=== Task to carry out ===
Please begin with the line containing "Image resolution: width=1439" and reproduce each line exactly until the records below end, without any pictures.

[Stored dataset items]

-*-*-

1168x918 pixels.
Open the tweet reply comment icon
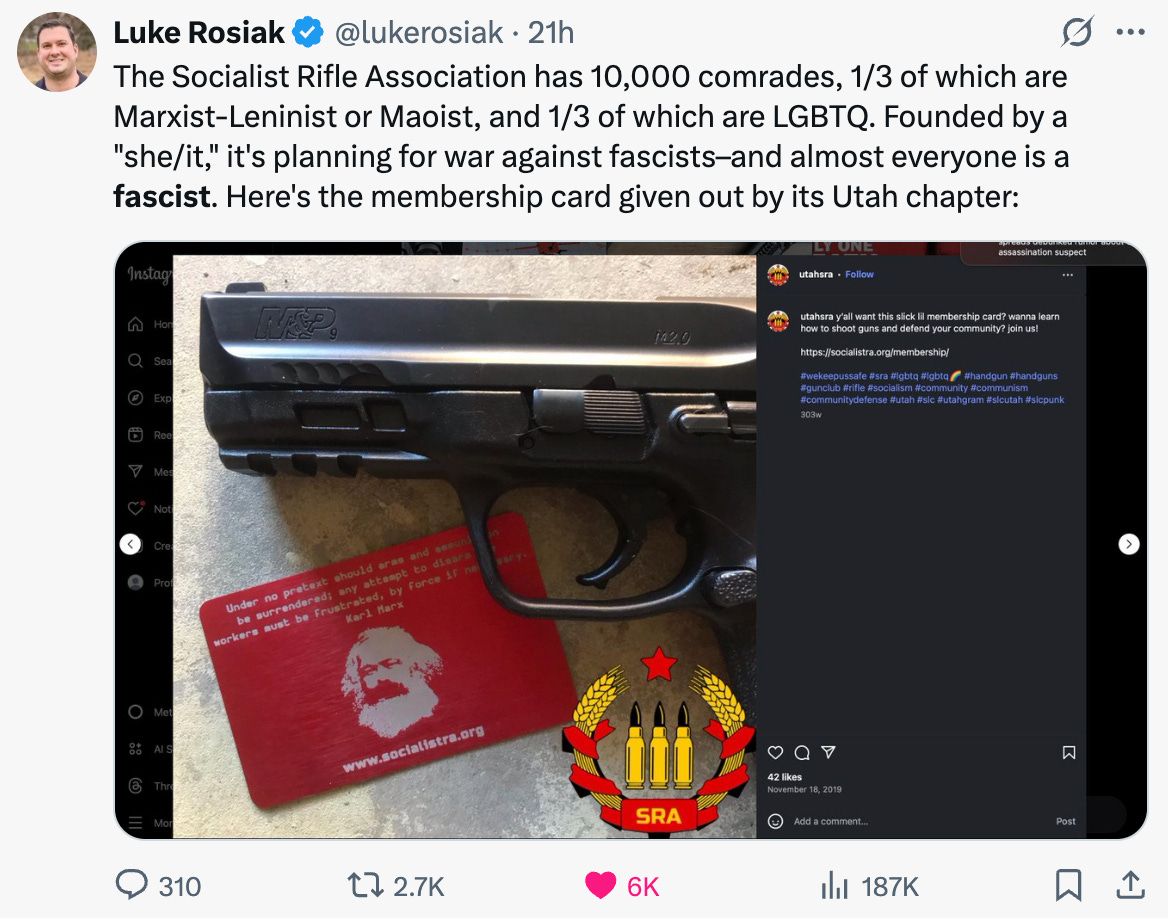132,885
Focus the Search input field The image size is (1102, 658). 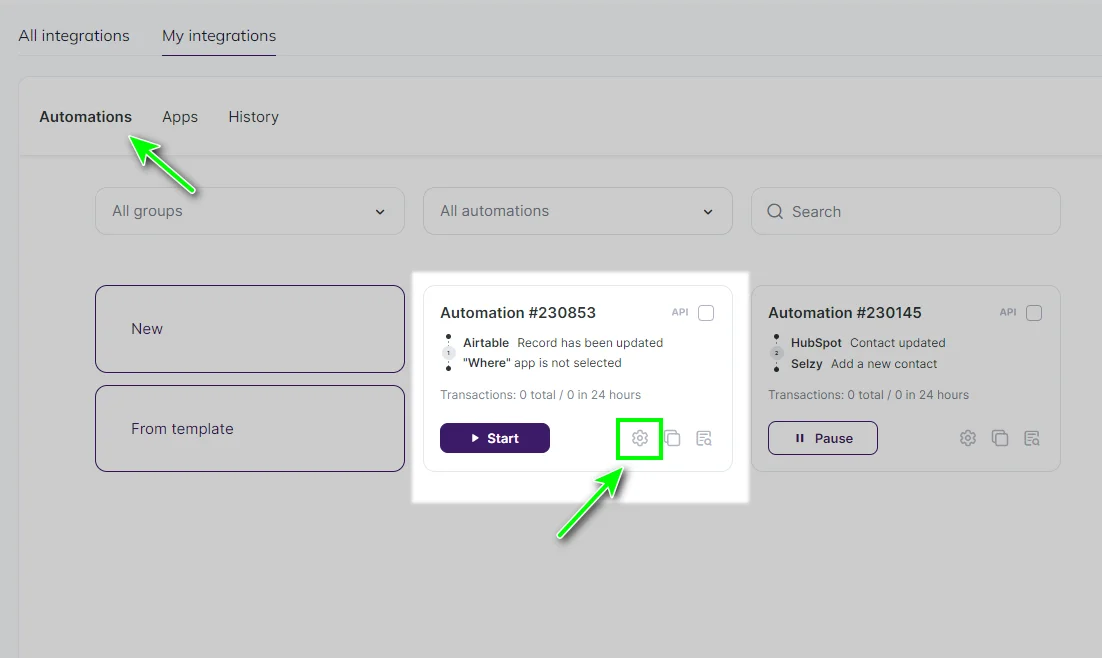tap(920, 212)
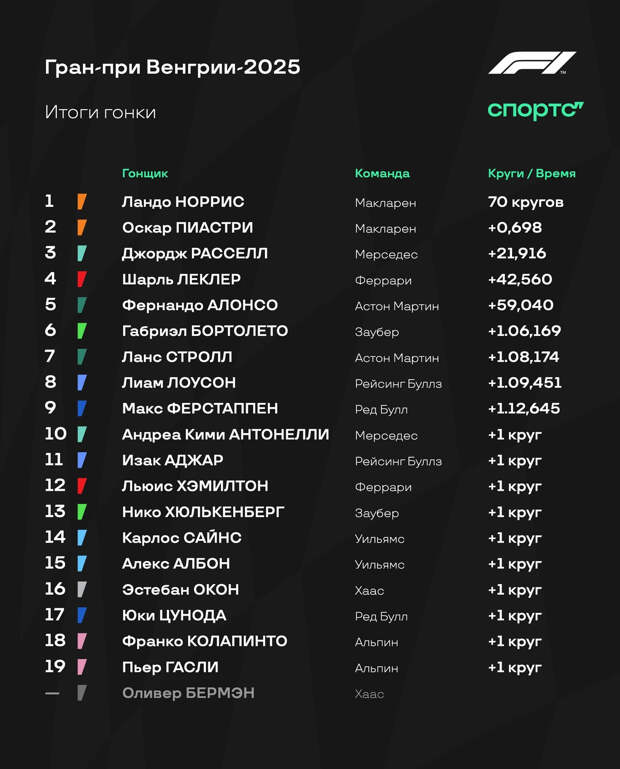
Task: Select driver name Оскар ПИАСТРИ
Action: (187, 228)
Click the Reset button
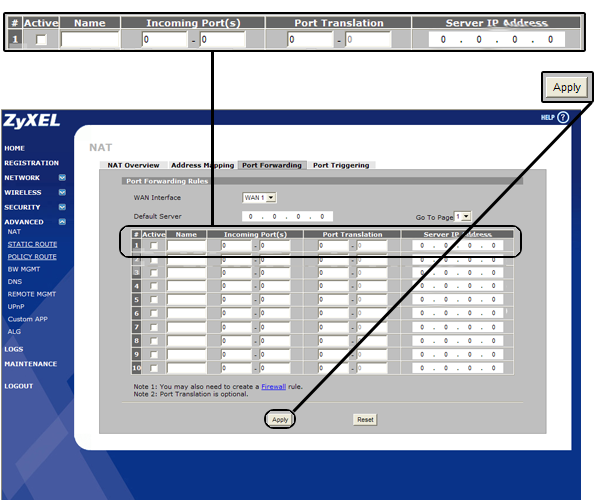600x500 pixels. pos(365,419)
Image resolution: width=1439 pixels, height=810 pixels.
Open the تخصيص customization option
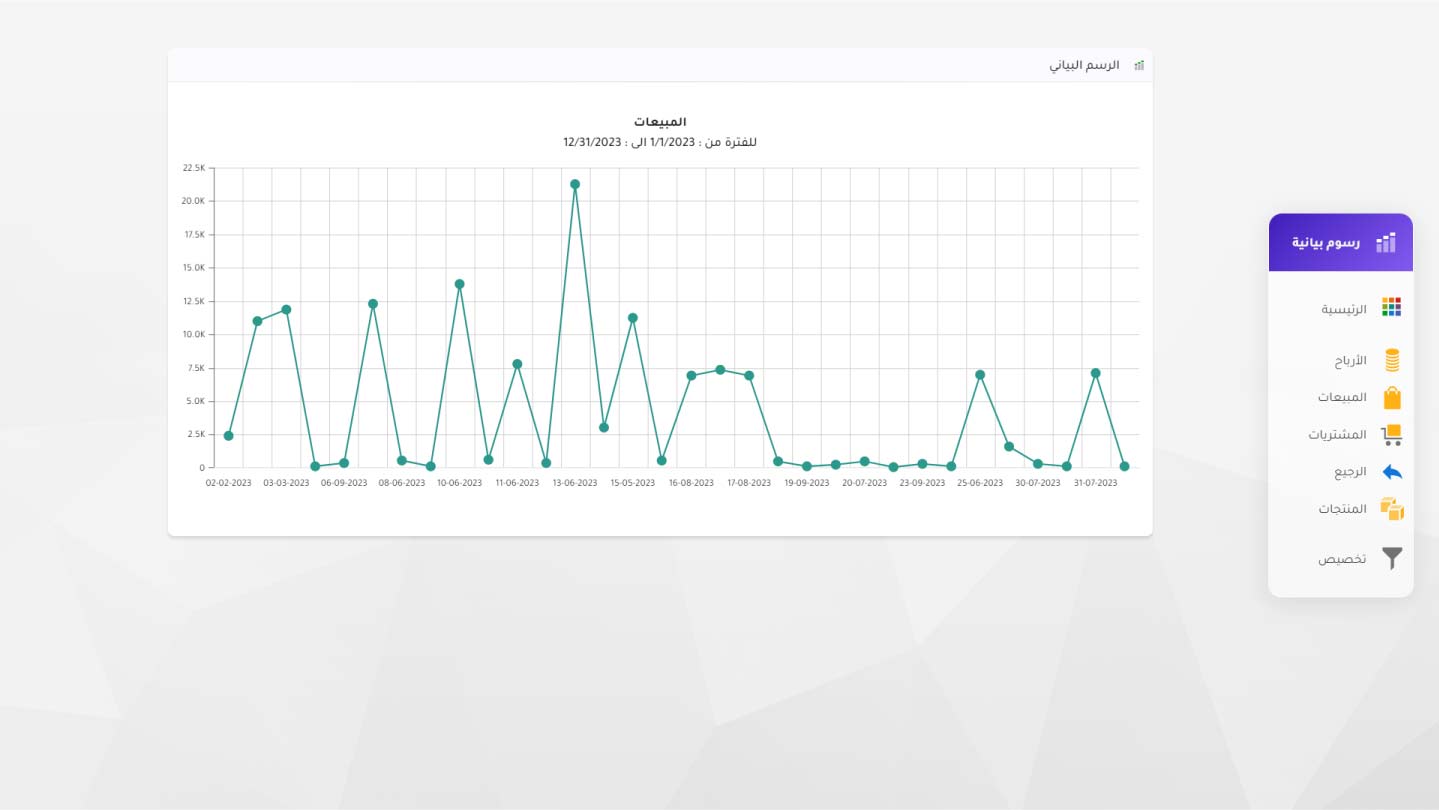point(1341,559)
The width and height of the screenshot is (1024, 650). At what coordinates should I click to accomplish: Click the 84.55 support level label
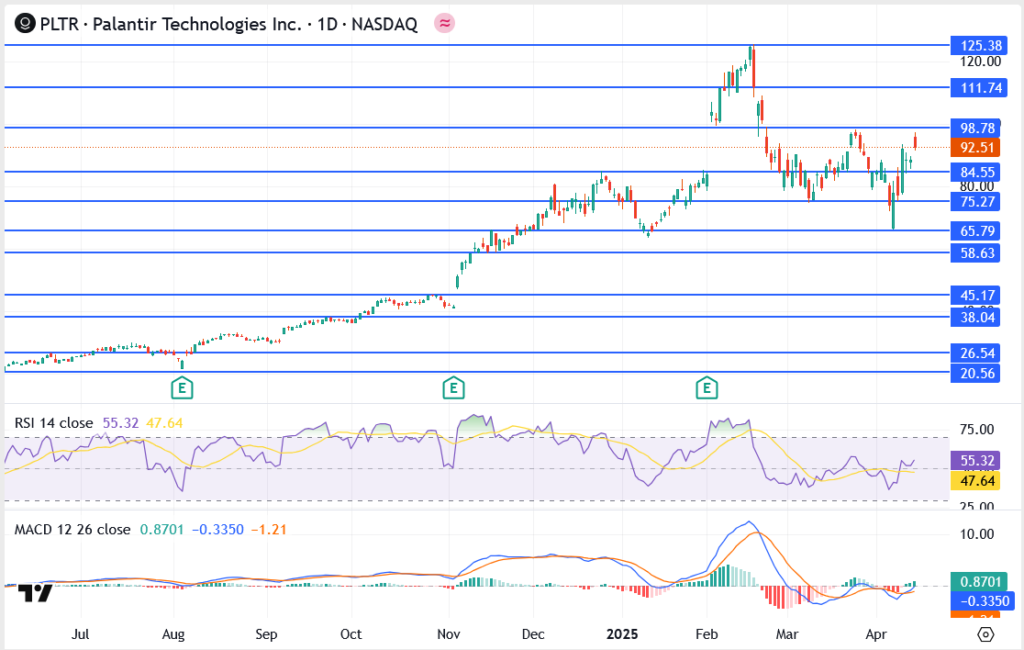976,172
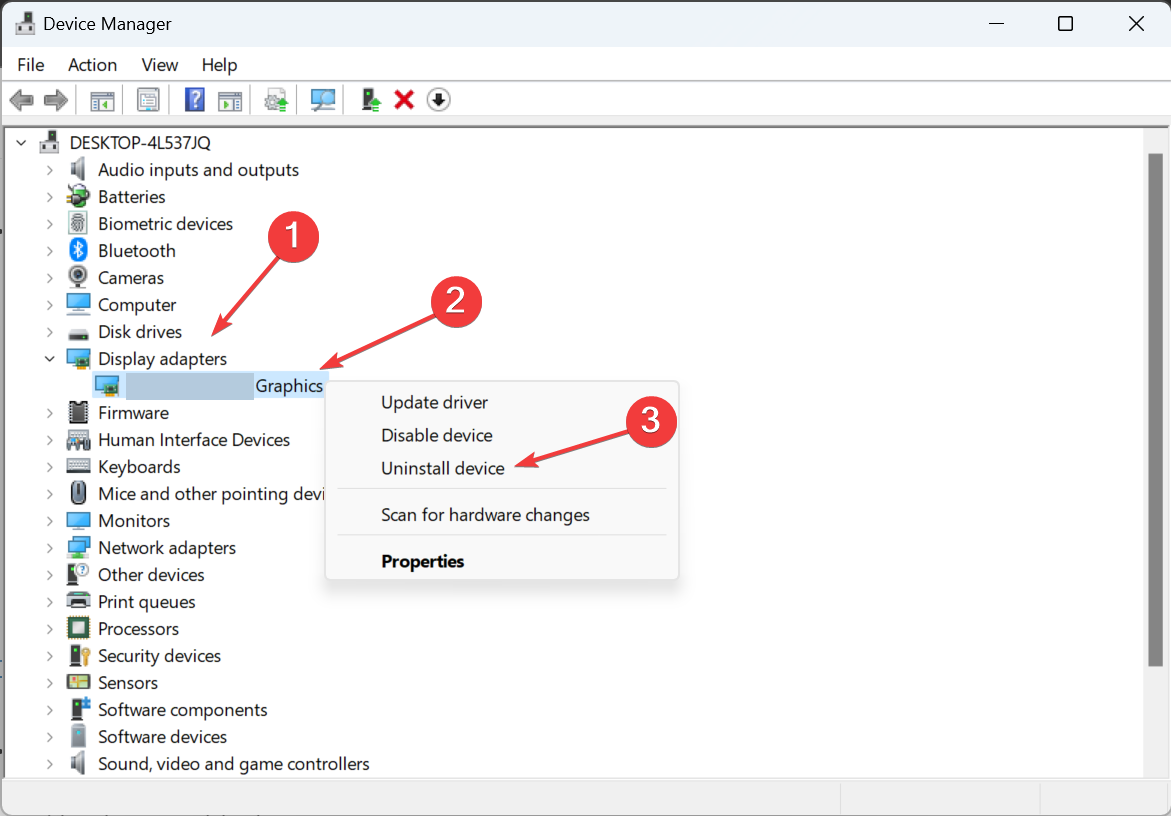
Task: Expand the Sound, video and game controllers category
Action: [x=50, y=763]
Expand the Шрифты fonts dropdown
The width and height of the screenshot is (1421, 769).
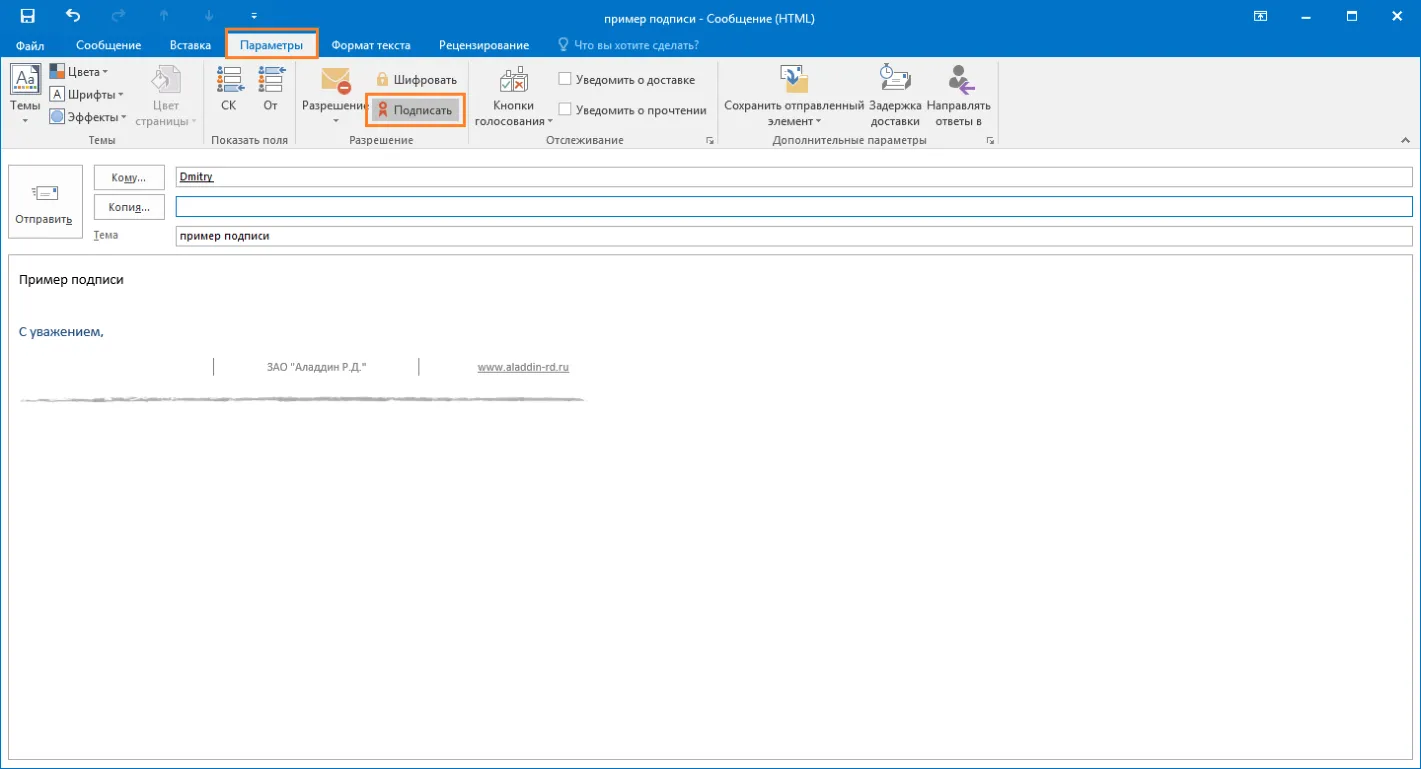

-*-*-

=== Answer to the exercise ===
Image resolution: width=1439 pixels, height=810 pixels.
Open the تخصيص customization option
point(1341,559)
The width and height of the screenshot is (1024, 650). At what coordinates should I click to accomplish: Click the 84.55 support level label
976,172
Task: Expand the Sound, video and game controllers category
Action: [x=50, y=763]
Expand the Шрифты fonts dropdown
The width and height of the screenshot is (1421, 769).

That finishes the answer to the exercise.